From April 2017, inheritance tax will be charged on UK residential property when it is held indirectly by a non-domiciled individual through an offshore structure, such as a company or a trust. This closes a loophole that has been used by non-domiciled individuals to avoid paying inheritance tax on their UK residential property.

The government will change the rules for the Business Investment Relief (BIR) scheme from April 2017 to make it easier for non-domiciled individuals who are taxed on the remittance basis to bring offshore money into the UK for the purpose of investing in UK businesses.

4 Life insurance policies

From 6 April 2017, the disproportionate tax charges that arise in certain circumstances from life insurance policy part-surrenders or part-assignments will be alleviated. This will be achieved by an application to HMRC to have the charge recalculated on a just and reasonable basis.

5 Junior ISAs and Child Trust Funds

From 6 April 2017, the annual subscription limit will be uprated to £4,128, alongside the ISA subscription limit increase from £15,240 to £20,000.

6 Pension scams

The government will publish a consultation on options to tackle pension scams, including banning cold calling, giving firms greater powers to block suspicious transfers and making it harder for scammers to abuse small self-administered schemes.

7 Tax Enquiries: Closure Rules

The government will legislate to provide HMRC and customers earlier certainty on individual matters in large, high risk and complex tax enquiries.

8 NS&I savings bond

NS&I will offer a new market leading 3-year savings bond available for 12 months from spring 2017.

9 Increased living wage

The living wage has increased to £7.50 per hour from April 2017.

The national minimum wage has also increased:
• 21-24 year olds – from £6.95 per hour to £7.05
• 18-20 year olds – from £5.55 per hour to £5.60
• 16-17 year olds – from £4.00 per hour to £4.05
• Apprentices – from £3.40 per hour to £3.50

By April 2017, both employees and employers will start paying National Insurance Contribution (NICs) on weekly earnings at £157 per week.

10 Employee perks

Previously, employees could exchange some of their salary for a non-cash benefit in kind, which was taxed less or not taxed at all.
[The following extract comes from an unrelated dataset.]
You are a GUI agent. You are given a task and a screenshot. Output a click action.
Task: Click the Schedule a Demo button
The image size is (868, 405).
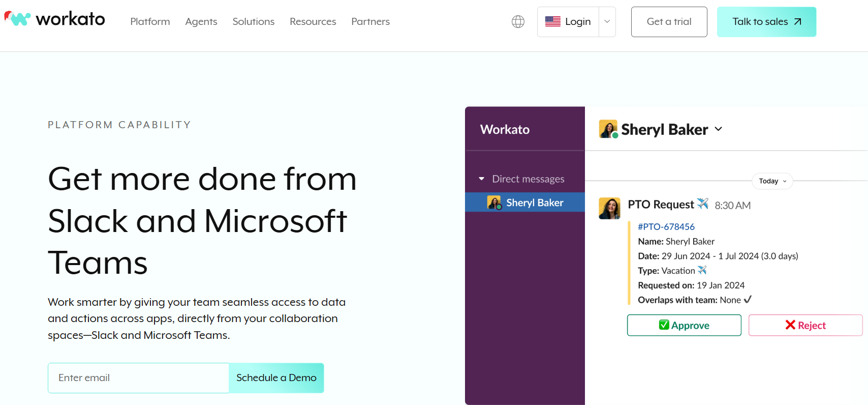pyautogui.click(x=276, y=378)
However, now they will be subject to the same tax as cash income. Pensions, pensions advice, childcare, Cycle to Work and ultra-low emission cars will be exempt. All of those arrangements in place before April 2017 will be protected for a year.

Income tax reliefs are removed on the receipt or buy-back of shares issued to an employee under an employee shareholder agreement. It also removes the CGT exemption relating to shares received as consideration.

 

 Business Tax

11 Corporation Tax rates and reliefs

This will reduce to 17% by 2020.

The government will expand the circumstances in which companies can get corporation tax deductions for contributions to grassroots sports clubs from April 2017.

Rural rate relief will be increased to 100% from 1 April 2017, to remove the inconsistency between rural rate relief and small business rate relief. This means small businesses in rural areas could achieve a tax break of up to £2,900.

12 Insurance Premium Tax

Insurance Premium Tax will increase from 10% to 12%. It is up to insurers whether and how they pass on this cost to consumers.

13 Annual Tax on Enveloped Dwellings (ATED)

ATED is a tax paid by companies that own UK residential property valued at more than £500,000. It is set to rise in line with inflation for 2017/18.

14 Bringing non-resident companies UK income into the corporation tax regime

The government is considering bringing all non-resident companies receiving taxable income from the UK into the corporation tax regime. At Budget 2017, the government will consult on the case and options for implementing this change. The government wants to deliver equal tax treatment to ensure that all companies are subject to the rules which apply generally for the purposes of corporation tax, including the limitation of corporate interest expense deductibility and loss relief rules.